On nous demandait aussi constamment pourquoi cette « métaphore virale », et ce qu’elle signifiait dans le cadre du développement d’un nouveau modèle de médias numériques. Et l’attention démesurée accordée au « marketing viral » n’a pas facilité notre tâche consistant à affirmer que des niveaux matériels de viralité plus profonds et plus urgents existaient.
Cependant, soudain, de façon inattendue et plutôt choquante, les médias viraux se retrouvent au centre des préoccupations contemporaines, tant sur le plan matériel et économique que social. Dans le contexte d’incertitude et d’angoisse mondiales causé par la propagation incontrôlable du Covid-19, le concept de viralité a brusquement quitté la marge pour passer au premier plan. Nous savons désormais que le Covid-19 est une pandémie historique. La santé et la survie de millions de personnes sont en jeu, ce qui engendre des réactions politiques paniquées et expose les effets de nombreuses années d’austérité, notamment dans le domaine de la santé. Dans ce contexte-là, la viralité n’a absolument rien de métaphorique.

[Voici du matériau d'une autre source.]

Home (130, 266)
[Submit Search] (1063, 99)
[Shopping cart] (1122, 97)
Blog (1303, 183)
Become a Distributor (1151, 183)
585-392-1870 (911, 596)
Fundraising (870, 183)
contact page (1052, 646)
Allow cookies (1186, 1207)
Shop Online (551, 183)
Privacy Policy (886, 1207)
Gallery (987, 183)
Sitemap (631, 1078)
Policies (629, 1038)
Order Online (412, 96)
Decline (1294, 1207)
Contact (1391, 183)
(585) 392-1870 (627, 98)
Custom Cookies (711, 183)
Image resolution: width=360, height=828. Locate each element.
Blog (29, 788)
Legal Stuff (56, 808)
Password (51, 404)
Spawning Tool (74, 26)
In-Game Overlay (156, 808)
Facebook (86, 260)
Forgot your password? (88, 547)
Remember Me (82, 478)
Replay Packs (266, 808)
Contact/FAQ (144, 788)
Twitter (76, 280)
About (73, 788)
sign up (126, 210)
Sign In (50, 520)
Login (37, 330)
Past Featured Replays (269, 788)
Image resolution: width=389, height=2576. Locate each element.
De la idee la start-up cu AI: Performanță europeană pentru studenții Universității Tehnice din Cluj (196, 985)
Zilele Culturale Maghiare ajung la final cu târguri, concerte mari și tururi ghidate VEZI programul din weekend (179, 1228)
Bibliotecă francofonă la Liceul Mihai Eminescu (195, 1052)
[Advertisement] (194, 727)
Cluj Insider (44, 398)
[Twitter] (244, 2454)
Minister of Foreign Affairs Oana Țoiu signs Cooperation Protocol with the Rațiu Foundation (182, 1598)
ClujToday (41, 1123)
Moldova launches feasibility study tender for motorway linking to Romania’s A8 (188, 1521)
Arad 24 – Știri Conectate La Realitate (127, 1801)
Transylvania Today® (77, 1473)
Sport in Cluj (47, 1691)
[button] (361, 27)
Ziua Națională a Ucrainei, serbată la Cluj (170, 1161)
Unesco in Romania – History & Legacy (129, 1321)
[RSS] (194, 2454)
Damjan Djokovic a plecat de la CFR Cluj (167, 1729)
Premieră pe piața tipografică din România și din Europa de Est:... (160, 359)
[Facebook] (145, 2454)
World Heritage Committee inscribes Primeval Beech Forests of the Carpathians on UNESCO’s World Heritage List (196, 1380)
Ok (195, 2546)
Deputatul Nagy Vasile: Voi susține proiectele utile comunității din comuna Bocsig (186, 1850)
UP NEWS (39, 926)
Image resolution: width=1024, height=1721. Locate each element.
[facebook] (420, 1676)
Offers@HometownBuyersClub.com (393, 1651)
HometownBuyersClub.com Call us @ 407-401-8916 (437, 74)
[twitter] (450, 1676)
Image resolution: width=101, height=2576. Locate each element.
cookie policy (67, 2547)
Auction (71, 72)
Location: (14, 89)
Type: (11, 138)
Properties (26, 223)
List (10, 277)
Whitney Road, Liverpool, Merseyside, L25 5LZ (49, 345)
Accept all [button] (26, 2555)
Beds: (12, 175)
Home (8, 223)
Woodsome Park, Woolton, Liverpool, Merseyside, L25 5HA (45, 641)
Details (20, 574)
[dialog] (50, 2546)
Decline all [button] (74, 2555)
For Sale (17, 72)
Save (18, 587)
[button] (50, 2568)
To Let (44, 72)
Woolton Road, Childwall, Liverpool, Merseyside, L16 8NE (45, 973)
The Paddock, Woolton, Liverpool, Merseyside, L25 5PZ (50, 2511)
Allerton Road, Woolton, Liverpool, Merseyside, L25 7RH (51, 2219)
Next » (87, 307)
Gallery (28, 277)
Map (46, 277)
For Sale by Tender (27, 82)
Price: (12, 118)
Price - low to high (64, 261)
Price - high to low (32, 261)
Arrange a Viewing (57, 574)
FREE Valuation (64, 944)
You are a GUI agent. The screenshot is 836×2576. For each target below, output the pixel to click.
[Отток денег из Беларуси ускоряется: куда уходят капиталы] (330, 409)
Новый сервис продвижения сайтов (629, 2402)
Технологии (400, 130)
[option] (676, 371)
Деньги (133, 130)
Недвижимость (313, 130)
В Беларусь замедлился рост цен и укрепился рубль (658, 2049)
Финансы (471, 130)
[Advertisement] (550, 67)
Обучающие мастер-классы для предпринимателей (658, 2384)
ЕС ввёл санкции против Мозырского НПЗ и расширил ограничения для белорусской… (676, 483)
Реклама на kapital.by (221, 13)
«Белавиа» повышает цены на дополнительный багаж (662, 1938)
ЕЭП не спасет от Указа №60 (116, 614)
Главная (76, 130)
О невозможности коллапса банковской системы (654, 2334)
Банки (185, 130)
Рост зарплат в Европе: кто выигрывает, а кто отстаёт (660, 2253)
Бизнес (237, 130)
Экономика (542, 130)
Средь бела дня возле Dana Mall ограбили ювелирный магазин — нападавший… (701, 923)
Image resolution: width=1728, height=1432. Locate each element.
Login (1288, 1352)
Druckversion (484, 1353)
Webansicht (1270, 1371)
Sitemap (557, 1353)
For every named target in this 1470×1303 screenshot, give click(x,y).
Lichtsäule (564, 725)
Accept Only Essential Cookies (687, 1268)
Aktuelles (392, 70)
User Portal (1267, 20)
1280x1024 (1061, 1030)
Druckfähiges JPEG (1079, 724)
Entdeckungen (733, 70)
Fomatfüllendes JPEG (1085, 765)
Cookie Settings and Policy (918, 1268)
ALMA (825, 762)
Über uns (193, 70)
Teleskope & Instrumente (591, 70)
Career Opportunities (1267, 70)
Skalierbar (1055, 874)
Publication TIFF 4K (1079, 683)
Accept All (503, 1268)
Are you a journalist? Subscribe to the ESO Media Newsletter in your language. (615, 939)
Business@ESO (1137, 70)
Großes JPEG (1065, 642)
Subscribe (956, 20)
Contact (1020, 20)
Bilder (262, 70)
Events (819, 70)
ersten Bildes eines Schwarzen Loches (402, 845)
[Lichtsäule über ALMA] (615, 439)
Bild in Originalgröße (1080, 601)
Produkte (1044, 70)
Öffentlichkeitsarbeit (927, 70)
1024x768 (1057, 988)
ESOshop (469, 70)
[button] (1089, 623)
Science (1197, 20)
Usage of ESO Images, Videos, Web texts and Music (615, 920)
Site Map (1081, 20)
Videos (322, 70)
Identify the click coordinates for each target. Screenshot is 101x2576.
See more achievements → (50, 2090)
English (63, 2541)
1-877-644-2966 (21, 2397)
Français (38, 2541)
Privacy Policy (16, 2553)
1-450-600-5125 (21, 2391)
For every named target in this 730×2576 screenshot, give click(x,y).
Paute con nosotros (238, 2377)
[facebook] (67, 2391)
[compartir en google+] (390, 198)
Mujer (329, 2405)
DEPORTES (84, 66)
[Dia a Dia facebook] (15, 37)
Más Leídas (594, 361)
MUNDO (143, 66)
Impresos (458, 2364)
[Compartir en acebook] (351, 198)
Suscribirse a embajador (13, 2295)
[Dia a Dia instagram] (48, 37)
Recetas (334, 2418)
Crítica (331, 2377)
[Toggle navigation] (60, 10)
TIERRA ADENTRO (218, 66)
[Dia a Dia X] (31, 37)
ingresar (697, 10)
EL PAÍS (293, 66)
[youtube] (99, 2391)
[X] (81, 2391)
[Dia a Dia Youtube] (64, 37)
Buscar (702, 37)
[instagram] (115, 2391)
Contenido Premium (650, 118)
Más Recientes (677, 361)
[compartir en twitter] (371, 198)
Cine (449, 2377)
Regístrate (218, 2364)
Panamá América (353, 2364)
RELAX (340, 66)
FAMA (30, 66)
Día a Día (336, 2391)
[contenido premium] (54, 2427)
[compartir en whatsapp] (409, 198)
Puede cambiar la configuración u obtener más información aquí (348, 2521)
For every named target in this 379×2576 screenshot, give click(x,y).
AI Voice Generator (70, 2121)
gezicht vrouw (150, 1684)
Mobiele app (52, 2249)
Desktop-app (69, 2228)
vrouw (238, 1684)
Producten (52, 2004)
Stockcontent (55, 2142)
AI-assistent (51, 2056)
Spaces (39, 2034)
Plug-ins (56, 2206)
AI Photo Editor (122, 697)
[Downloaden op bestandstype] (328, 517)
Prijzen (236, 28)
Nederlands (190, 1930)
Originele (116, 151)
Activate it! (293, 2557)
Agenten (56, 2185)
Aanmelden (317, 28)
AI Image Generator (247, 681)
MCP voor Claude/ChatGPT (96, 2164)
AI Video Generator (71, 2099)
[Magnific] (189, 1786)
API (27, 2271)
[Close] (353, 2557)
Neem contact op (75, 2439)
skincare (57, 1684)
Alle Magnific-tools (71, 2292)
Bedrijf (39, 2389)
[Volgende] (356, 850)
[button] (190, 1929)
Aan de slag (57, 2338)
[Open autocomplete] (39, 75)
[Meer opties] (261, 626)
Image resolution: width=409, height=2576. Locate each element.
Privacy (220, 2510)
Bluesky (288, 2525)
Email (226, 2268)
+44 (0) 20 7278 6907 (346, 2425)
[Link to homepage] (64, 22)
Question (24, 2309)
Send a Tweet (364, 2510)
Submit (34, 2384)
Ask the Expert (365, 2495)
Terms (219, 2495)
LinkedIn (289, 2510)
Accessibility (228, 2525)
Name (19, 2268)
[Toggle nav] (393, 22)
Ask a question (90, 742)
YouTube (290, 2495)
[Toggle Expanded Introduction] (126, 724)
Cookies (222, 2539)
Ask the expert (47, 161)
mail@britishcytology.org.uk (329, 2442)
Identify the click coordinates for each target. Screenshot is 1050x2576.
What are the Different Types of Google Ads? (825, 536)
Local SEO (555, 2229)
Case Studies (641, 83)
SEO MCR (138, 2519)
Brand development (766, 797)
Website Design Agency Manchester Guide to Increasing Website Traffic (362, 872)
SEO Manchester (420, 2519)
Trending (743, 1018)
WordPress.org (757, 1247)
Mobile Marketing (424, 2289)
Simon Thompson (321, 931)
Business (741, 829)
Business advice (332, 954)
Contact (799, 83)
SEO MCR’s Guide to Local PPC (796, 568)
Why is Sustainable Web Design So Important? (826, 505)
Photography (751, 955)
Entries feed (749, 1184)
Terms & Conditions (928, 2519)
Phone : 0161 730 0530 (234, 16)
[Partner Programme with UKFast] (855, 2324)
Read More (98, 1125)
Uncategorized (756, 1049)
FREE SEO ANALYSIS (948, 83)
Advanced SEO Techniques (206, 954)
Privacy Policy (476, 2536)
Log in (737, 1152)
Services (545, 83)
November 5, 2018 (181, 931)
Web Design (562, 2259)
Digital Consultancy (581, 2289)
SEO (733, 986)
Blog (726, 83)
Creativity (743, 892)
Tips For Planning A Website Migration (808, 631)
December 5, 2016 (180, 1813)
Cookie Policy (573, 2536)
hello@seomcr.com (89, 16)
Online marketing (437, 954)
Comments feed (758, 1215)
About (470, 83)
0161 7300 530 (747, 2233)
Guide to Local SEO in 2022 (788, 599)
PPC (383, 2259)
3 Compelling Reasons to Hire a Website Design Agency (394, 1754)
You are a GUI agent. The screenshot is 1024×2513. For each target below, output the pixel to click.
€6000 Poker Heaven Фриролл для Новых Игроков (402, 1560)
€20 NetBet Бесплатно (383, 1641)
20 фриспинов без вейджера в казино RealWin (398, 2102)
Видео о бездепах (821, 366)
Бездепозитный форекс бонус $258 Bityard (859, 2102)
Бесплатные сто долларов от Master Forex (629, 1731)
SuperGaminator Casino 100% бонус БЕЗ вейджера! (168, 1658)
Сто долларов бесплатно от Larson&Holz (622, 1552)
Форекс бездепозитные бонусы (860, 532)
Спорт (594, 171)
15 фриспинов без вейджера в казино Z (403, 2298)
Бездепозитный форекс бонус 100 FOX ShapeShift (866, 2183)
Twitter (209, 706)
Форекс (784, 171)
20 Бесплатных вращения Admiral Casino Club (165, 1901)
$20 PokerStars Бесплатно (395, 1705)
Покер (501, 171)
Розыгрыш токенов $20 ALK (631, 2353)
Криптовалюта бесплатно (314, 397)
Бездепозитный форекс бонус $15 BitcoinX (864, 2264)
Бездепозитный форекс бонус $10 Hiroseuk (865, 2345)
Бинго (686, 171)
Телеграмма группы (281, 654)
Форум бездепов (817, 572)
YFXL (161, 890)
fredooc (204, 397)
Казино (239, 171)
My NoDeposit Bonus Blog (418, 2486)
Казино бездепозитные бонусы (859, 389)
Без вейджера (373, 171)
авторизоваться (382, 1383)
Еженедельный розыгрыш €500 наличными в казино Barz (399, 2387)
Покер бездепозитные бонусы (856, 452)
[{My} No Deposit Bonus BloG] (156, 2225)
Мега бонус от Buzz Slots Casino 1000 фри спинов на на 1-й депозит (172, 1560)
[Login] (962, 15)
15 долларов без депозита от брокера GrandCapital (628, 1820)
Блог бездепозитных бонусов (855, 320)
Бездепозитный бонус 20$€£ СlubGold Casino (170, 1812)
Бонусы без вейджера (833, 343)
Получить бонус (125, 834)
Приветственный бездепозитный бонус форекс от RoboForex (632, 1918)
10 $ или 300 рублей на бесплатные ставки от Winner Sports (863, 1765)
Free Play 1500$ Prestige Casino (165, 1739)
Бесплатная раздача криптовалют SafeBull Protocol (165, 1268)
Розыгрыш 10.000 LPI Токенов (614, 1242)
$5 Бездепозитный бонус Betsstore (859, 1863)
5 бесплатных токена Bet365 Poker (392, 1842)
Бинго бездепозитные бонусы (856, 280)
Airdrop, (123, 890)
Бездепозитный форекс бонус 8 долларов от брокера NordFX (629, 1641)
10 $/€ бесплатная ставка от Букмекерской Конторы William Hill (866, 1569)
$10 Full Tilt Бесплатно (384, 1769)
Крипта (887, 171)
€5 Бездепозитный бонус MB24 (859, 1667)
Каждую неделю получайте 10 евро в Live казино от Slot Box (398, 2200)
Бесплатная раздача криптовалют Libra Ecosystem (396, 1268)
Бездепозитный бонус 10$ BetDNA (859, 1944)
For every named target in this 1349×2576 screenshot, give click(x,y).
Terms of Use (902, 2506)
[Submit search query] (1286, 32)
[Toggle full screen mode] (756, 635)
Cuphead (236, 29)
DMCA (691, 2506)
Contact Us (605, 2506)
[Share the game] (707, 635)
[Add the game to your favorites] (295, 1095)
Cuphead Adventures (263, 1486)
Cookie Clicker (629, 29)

Cette épidémie a également, à juste titre, attiré l’attention sur les rouages d’une logique virale qui traverse de nombreux domaines, qu’ils soient biologique, culturel, technologique ou économique. Nous pouvons maintenant tous voir comment, à travers des expériences parfois directes, la viralité universelle est liée à une situation technique et sociale de proximité et de distanciation, d’accident et de sécurité, de communication et de rupture de la communication. En effet, dans le contexte actuel du Covid-19, nous pouvons voir que la circulation des personnes et des messages obéit à la logique de la mise en quarantaine et du confinement, des mesures de sécurité et de prévention.
En outre, il semblerait que la viralité automatise les réactions affectives et les comportements mimétiques dans des registres viscéraux de l’expérience, différents de ceux supposés fonder la logique du marché. Autrement dit, les modèles cognitifs dominants qui sont censés étayer le modèle économique défaillant du choix rationnel (si tant est que quelqu’un ait jamais vraiment cru en l’« Homo Economicus ») sont remplacés par la contagion financière apparemment irrationnelle et incontrôlable.
De plus, les récentes flambées d’achat panique de papier toilette et de paracétamol, dont certaines ont été déclenchées par la diffusion mondiale d’images sur Instagram de rayons de supermarché vides, se répandent aux côtés de scènes montrant des Italiens confinés qui se sont mis, de manière impulsive, à entonner des chants de solidarité et de soutien depuis leur balcon. Ce sont là des contagions bizarres car, semble-t-il, elles sont entremêlées d’autres contagions : peur, anxiété, théories du complot, crise financière… Des contagions toutes déclenchées par la propagation indéterminée du Covid-19.
Analyser ces contagions à travers le prisme de la théorie des médias est une tâche difficile pour plusieurs raisons. Nous avons affaire, après tout, à une écologie de réalités technologiques, biologiques et affectives qui tracent d’étranges boucles de rétroaction. Les prévisions sont élaborées sur la base de modèles épidémiologiques contestés, lesquels reposent, par exemple, sur la notion d’immunité de groupe (herd immunity) aux seuils incertains, ou sur le confinement absolu. Il semble certain qu’après une période prolongée d’évaluation des risques relativement stable, essentiellement fondée sur des connaissances connues et des inconnues connues, nous entrons à présent dans une phase vitale, qui pourrait changer la donne, dans laquelle des inconnues inconnues détermineront le futur proche.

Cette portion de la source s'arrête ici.